Wenn man nun die Eckpunkte der jeweiligen Quadrate durch Viertelsbogen verbindet, entsteht eine Spirale, welche als Goldene Spirale bezeichnet wird.


Fibonacci Spirale

Wie bereits erwähnt, ist die Fibonacci Sequenz auch in der Natur sehr häufig zu finden.

Einige Beispiele möchte ich nun benennen:

Zählt man die Blüten der meisten Pflanzenarten, so entspricht deren Anzahl einer Fibonacci Zahl (meist 5 oder 8). Nicht selten sind diese Blütenpflanzen in Form eines Fünfeckes, eines Pentagrammes, angeordnet.

Diese präzisen Fünfecke sind wiederum exakt nach dem goldenen Schnitt konstruiert.

Das schneckenförmige Kalkgehäuse des Nautilus, oder des menschlichen Innenohrs entspricht in seiner Steigung der goldenen Spirale.

Auch die Kerne von Sonnenblumen sind keineswegs zufällig angeordnet. Jedes einzelne Korn ist exakt um 137,5° zueinander versetzt, sie stehen also mathematisch exakt im Goldenen Winkel zueinander.

Beobachtet man den Korb der Sonnenblumen etwas genauer, so stellt man fest, das jedes Korn zu einer linksdrehenden und einer rechtsdrehenden Fibonacci Spirale gehört. Zählt man nun die Anzahl der links- und der rechtsdrehenden Spiralen, so erhält man immer benachbarte Fibonacci Zahlen (meistens 55/89).

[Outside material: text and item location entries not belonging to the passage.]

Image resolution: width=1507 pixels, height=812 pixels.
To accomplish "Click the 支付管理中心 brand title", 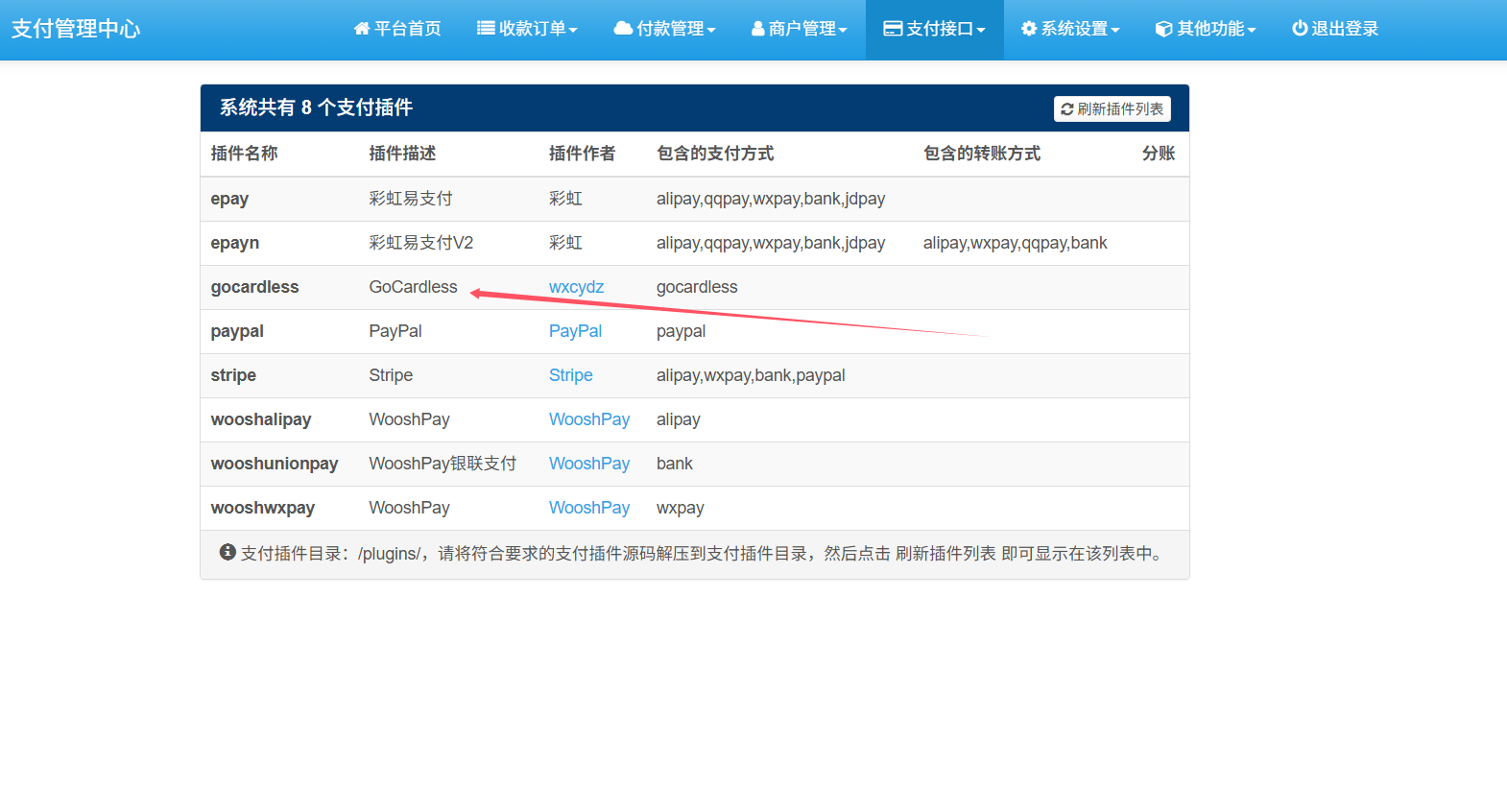I will (x=76, y=29).
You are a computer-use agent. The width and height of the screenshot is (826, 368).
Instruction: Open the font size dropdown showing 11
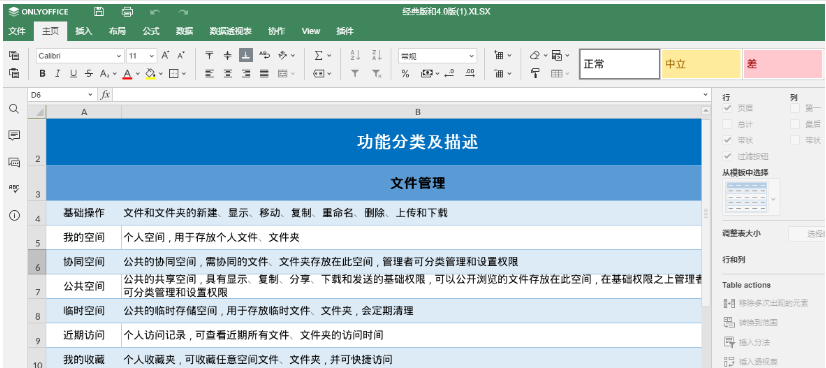(x=142, y=56)
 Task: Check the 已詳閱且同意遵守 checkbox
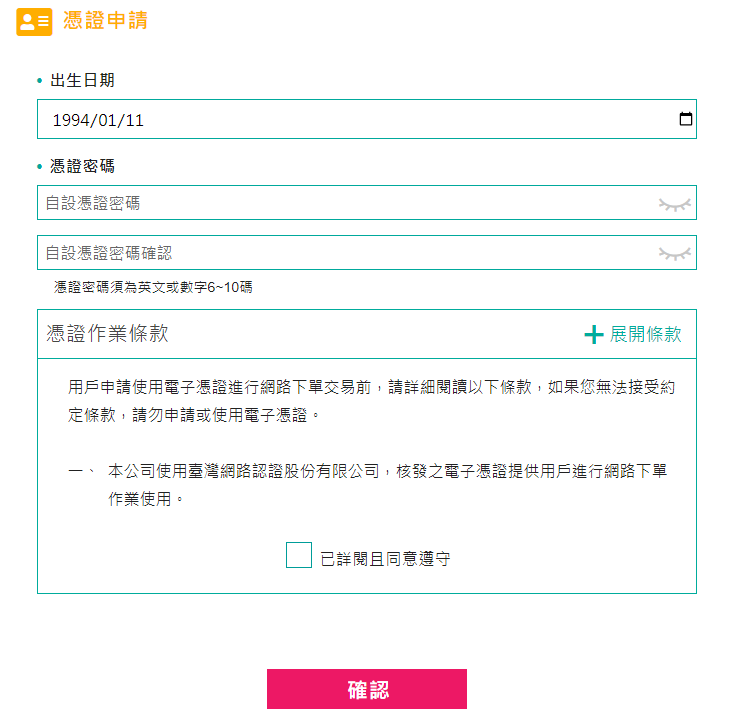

Dieses Phänomen lässt sich allerdings nicht nur bei Sonnenblumen entdecken, man findet es auch in Gänseblümchen, der Ananas, Tannenzapfen usw. .


Nun stellt sich natürlich die Frage: Wieso bringt die Natur so etwas hervor? Auffällig ist, dass sowohl Goldener Schnitt als auch Fibonacci Folge häufig gemeinsam auftreten. Man könnte also geneigt sein, zu glauben, dass Beide den selben kausalen Hintergrund haben, dies ist jedoch ein Irrtum.

Evolution of Beauty.jpg

Beim Goldenen Schnitt weiß man mittlerweile, dass er sich dann in der Natur zeigt, wenn optimale Proportionen/ Verhältnisse gefragt sind.

Teilt man die Gesamtlänge des menschlichen Körpers durch den Abstand „Boden-Bauchnabel“, so ergibt sich Phi.

Dieses Verhältnis scheint sich in der Natur als besonders günstig erwiesen zu haben, weshalb es sich auch evolutionär durchgesetzt hat.

Mit der Fibonacci Sequenz ist das nicht ganz so einfach.

Lange Zeit glaubten einige Wissenschaftler, sie habe etwas mit der Optimierung von Wachstumsprozessen zu tun. Einige Wirtschaftswissenschaftler dachten sogar, man könne mit ihrer Hilfe Börsenkurse vorhersagen.

Leider wurde dies von Mathematikern eindeutig widerlegt, niemand weiß WARUM es die Fibonacci Folge gibt, man weiß nur DAS es sie gibt.

Für den wahrheitssuchenden Menschen muss das allerdings nicht unbedingt eine unbefriedigende Antwort sein.

Wie viele, unzählige Menschen wurden gerade durch ihren Mythos des Geheimnisvollen inspiriert?

Vielleicht offenbart sich gerade hier, das Göttliche in seiner Schöpfung?